• [Exercise instructions] Pull out each line in the items below that contains the word "computer", and copy those lines.

• [Records shown]
+ + + + + + +
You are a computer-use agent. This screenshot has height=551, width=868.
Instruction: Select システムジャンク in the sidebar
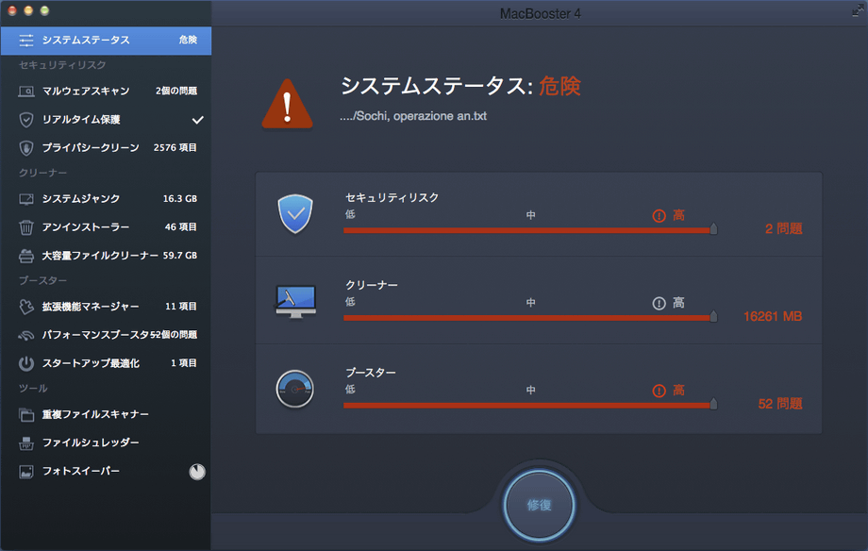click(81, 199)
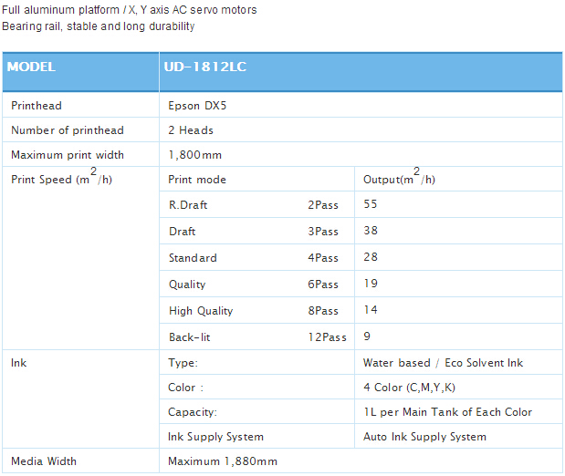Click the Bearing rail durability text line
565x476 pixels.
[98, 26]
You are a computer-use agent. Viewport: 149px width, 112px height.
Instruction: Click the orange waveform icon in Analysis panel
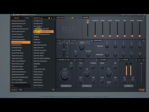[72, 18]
+ + + + + + +
• [Output]
You are a computer-use agent. This screenshot has height=551, width=868.
You are a computer-use agent. Viewport: 149px width, 112px height.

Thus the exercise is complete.